START TEXT PASSAGE

For me, it’s ‘Indiana Jones and the Last Crusade‘. I always found the dynamic between Henry Jones, Sr. and Indiana supremely entertaining yet oddly moving. Henry was a lousy dad, and Indy is an angry son. Essentially, we’re watching teenager and middle aged father work out parenting issues 30 years too late – all the time with Nazis chasing after them. Top notch stuff.
I’m going to stray a little off the beaten path and discuss a film whose relation to parenting seems tenuous, but is in fact central to the movie’s themes. The picture in question is David Lynch’s ‘Eraserhead‘. Frequently cited as one of the weirdest movies ever made, ‘Eraserhead’ is most well known for Lynch’s dark, industrial textures and the image of a man listening to a tiny chipmunk-cheeked woman singing from inside his radiator. However, peel away the initial layers of weirdness and you’ll find that the heart of the film is parental anxiety.
Lynch has said in interviews that the movie was partly inspired by the birth of his first child, Jennifer, who was born with clubbed feet and needed several surgeries at a young age. Indeed, much of the story is devoted to Henry Spencer’s (Jack Nance) reactions to caring for his bastard mutant child. The Kafka-esque nature of the film (the term “Lynchian” had not yet been invented, as this was the director’s debut feature) highlights the existential dread with which Spencer views his offspring. Books can and have been written about the symbolism in ‘Eraserhead’, but it just goes to show that not everyone views parenthood as a joyous experience.
As someone who grew up with divorced parents, there’s a lot I relate to in ‘Kramer vs. Kramer‘. Frankly, the entire experience sucks for everyone involved. As a work-at-home father, there’s even more that I relate to in the way Ted Kramer connects with his child. If you want to read a thorough and heartfelt examination of this, please read David Krauss’ 2009 review of the Blu-ray, because he nails it.
Five days a week, when I’m not editing reviews and pushing buttons behind the scenes at HDD, my daughter and I have our own domestic routines, separate from those she has with my wife in the evenings and over the weekend. While working and taking care of a child can be utterly exhausting, it’s been an amazing experience, one that’s given me a deeper appreciation for ‘Kramer vs. Kramer’ than I could ever have imagined.
One more thing: The scene of Kramer carrying his injured son through the streets of Manhattan after the young boy takes a horrible fall from a playground jungle gym – that is the stuff of nightmares for any parent.

END TEXT PASSAGE

### [PROBLEM]
Extract, word for word, the portion of the passage on films about parenting between "Five days a" and "ever have imagined.", inclusive.

START RECORDED DATA

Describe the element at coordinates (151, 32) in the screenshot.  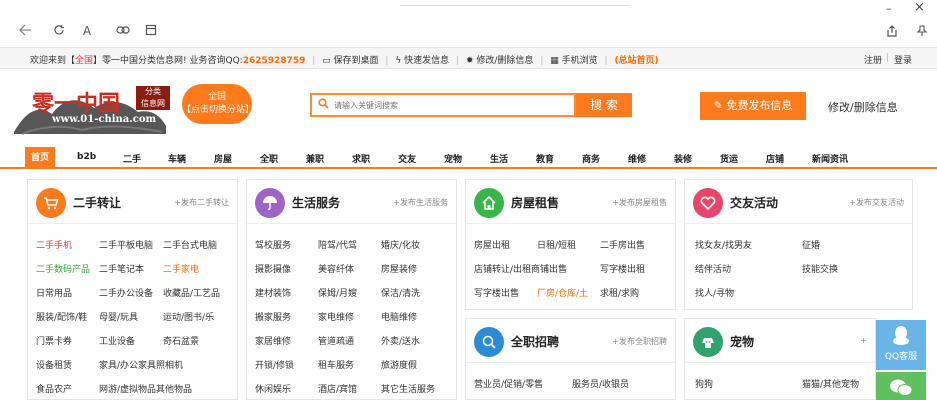
I see `reader-icon` at that location.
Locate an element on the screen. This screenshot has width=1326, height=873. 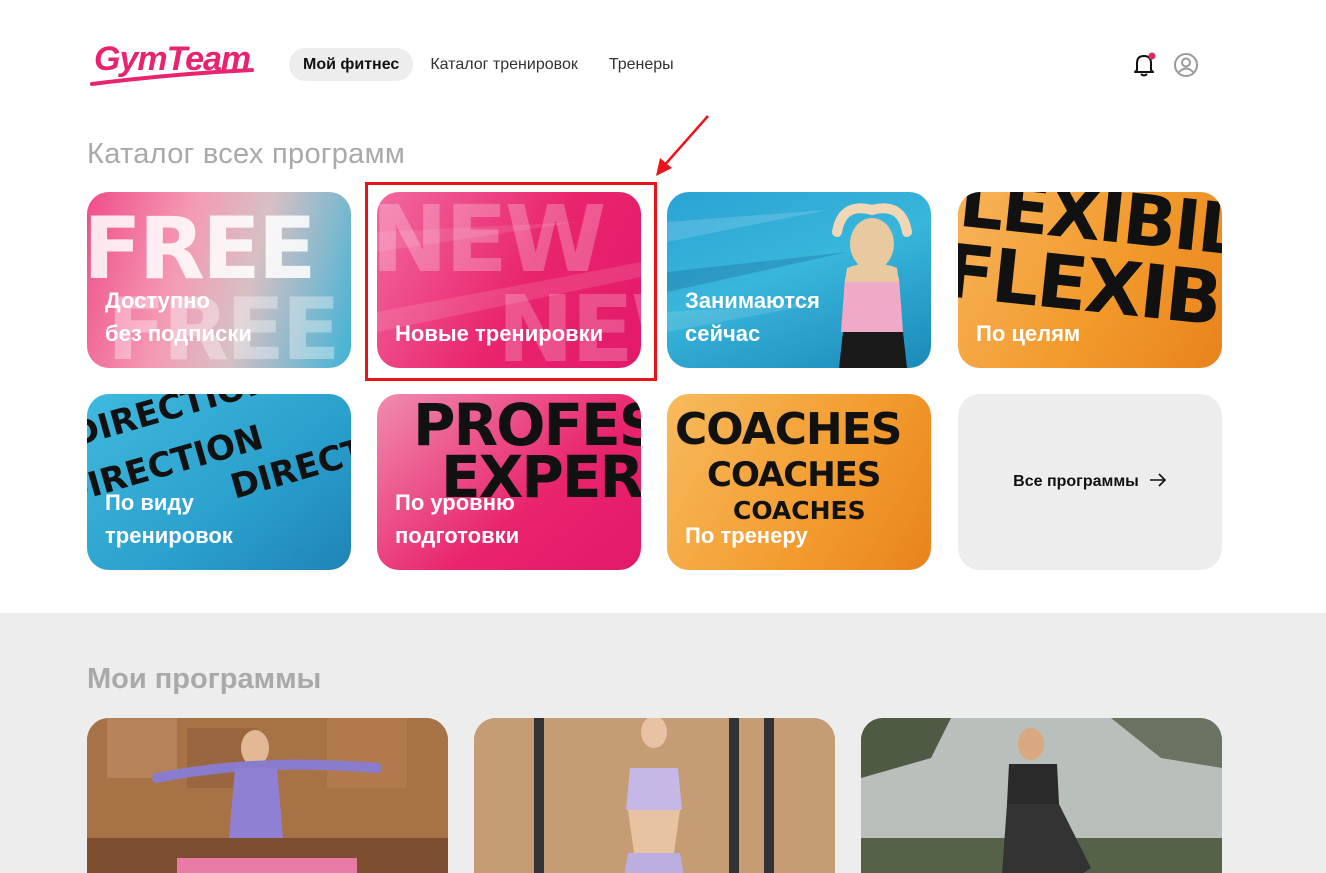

END RECORDED DATA

### [EXERCISE RESULT]
Five days a week, when I’m not editing reviews and pushing buttons behind the scenes at HDD, my daughter and I have our own domestic routines, separate from those she has with my wife in the evenings and over the weekend. While working and taking care of a child can be utterly exhausting, it’s been an amazing experience, one that’s given me a deeper appreciation for ‘Kramer vs. Kramer’ than I could ever have imagined.